I'll just let that sink in for a second. That's a whole lot of money even by Warren Buffet's standards.
With so much money on offer, it's no wonder that companies around the world want a piece of the pie. Every year companies are offering their latest cutting edge supplement offers. Typically these are endorsed by a famous bodybuilder or athlete with an incredible physique.
You'll often find a convincing couple of tests that the company has completed which suggest the product they offer is really effective.
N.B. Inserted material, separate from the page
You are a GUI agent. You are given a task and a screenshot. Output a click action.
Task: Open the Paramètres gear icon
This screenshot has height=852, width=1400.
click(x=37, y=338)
It's typical to find they also have a flashy name such as “Nitro Power Formula!” or “Zeus Alpha Performance Blend!”. Bonus points if the supplement has “extracts” of ingredients you've never even heard of.
For anyone who's hit a plateau in their training, or are simply looking for something more to boost their performance – sports supplements become very attractive.
But with so many supplement types on offer – with many of them containing unrecognized ingredients – how can you know which ones are worth your money?
Introducing AIS and ISSN
Both AIS and ISSN have created a classification for supplements to gauge whether they are actually effective, or simply a waste of your hard earned cash.
For AIS their classificiation framework is as follows:
- Group A: Approved Supplements (supported for use in specific situations in sport using evidence-based protocols)
- Group B: Supplements under consideration (requires further research)
- Group C: Supplements that have no clear proof of beneficial effects
- Group D: Banned supplements
If you're keen to learn more about these classifications, you can read about them on the AIS website here.
For ISSN, their classification framework is fairly similar:
- I: Apparently effective (research studies in relevant populations show it is effective and safe)
- II: Possible effective (requires further research)
- III: Too early to tell (supplement lacks sufficient research to support it's use)
- IV: Apparently Ineffective (lack of sound scientific rationale and/or research has clearly shown to be ineffective)
If you're keen to learn more about these classifications, you can read about them on the ISSN website here.
For the purposes of this article – we're going to focus exclusively on Group A / I ranked supplements...
…If we're looking for results, why on earth would we look at anything else...?
Performance Enhancing Supplement #1 - Caffeine
Best for - Increased Energy During Exercise
ISSN Rank = I
Many people in the world love a good cup of coffee, with over 90% of the US population consuming it regularly . It's one of the most thought of products in the world when we're talking about caffeine and for good reason. Your average cup of coffee can easily contain around 95mg of caffeine.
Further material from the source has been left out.